[PATCH] D77670: [CUDA] Add partial support for recent CUDA versions.

Artem Belevich via Phabricator via cfe-commits cfe-commits at lists.llvm.org
Fri Aug 13 11:39:27 PDT 2021


tra added a comment.

In D77670#2943753 <https://reviews.llvm.org/D77670#2943753>, @Hahnfeld wrote:

> @tra The split between `LATEST` and `LATEST_SUPPORTED` leads to very weird warning and error messages:

Agreed, it's far from ideal. There's also more than one issue involved.

> clang-14: warning: unknown CUDA version: cuda.h: CUDA_VERSION=11040.; assuming the latest supported version 10.1 [-Wunknown-cuda-version]
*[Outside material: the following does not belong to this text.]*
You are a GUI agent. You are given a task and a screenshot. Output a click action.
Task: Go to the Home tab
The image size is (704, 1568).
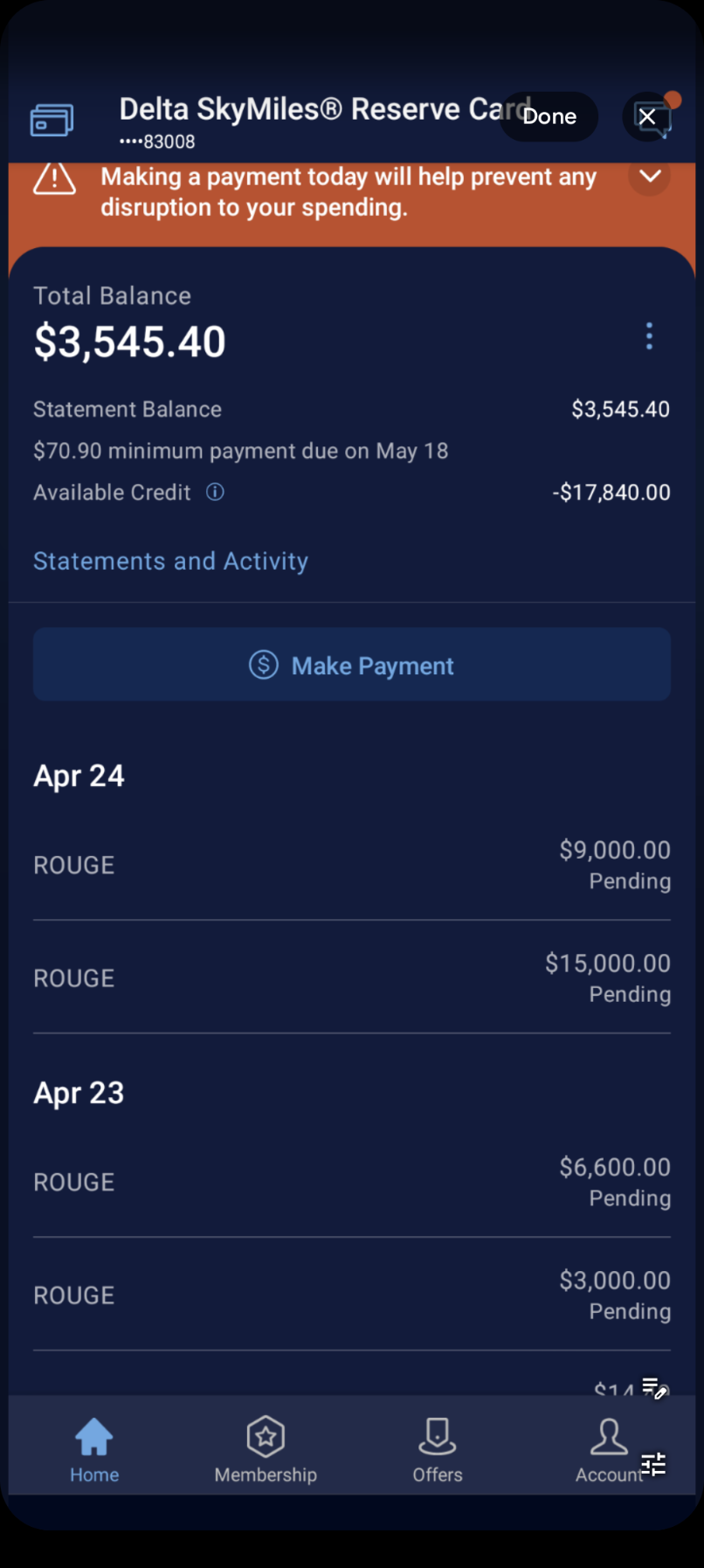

Thye good news is that we've grown support for enough clang builtins and PTX instructions to bump the "latest supported" to ~CUDA-11.3 or, maybe, even 11.4.  At least, clang  should be able to compile all CUDA headers in those versions.
This should reduce the noise.

> clang-14: error: cannot find libdevice for sm_20; provide path to different CUDA installation via '--cuda-path', or pass '-nocudalib' to build without linking with libdevice

It's also time to bump the default GPU target to something that's supported by the CUDA versions we reasonably expect to see. That should probably be sm_35 as that's probably the oldest GPU platform that's still widely available (e.g. there are tons of them on Google cloud and AWS) and is still supported by all CUDA versions clang accepts.

> clang-14: error: GPU arch sm_20 is supported by CUDA versions between 7.0 and 8.0 (inclusive), but installation at /usr/local/cuda-11.4 is 11.2; use '--cuda-path' to specify a different CUDA install, pass a different GPU arch with '--cuda-gpu-arch', or pass '--no-cuda-version-check'

Perhaps it's time to start considering decommisioning sm_20 support in clang and NVPTX. nvcc has done that long ago and is already on the way to dropping sm_3x, too. sm_30 is no longer supported and sm_35 has been deprecated and is expected be gone in the next CUDA release.

> Clang is mentioning three different CUDA versions here: 11.4 is what I really have installed, 11.2 is `LATEST` and therefore the one returned by `getCudaVersion` or as the "last resort" in `CudaInstallationDetector`, and the first warning says that Clang assumes the latest supported version 10.1. As a developer looking into the code, I get that the first warning is about saying that 10.1 is the latest fully supported version in terms of features, but I think this is really confusing to users. Do you see a chance to improve this? (other than adding just 11.3 and 11.4 to the enumerations where we'll always run behind)

I'm open to suggestions. This was the least bad compromise I managed to come up with.

We could report the actually detected version, instead of the 'latest' version clang knows about. Or not report it at all as it's not particularly helpful for the end user. That would mitigate one source of confusion.

As for the `latest supported`, I think we may still want to have it in some form. Clang has to deal with version-specific CUDA quirks, so a CUDA version outside of the range that clang is known to work with puts the user in uncharted waters. E.g. until recently clang worked well enough with CUDA-11.3, but only if you were compiling for the older GPUs. Attempts to compile some headers for sm_80 would fail and that *was* confusing to users who ran into that when the warning was disabled.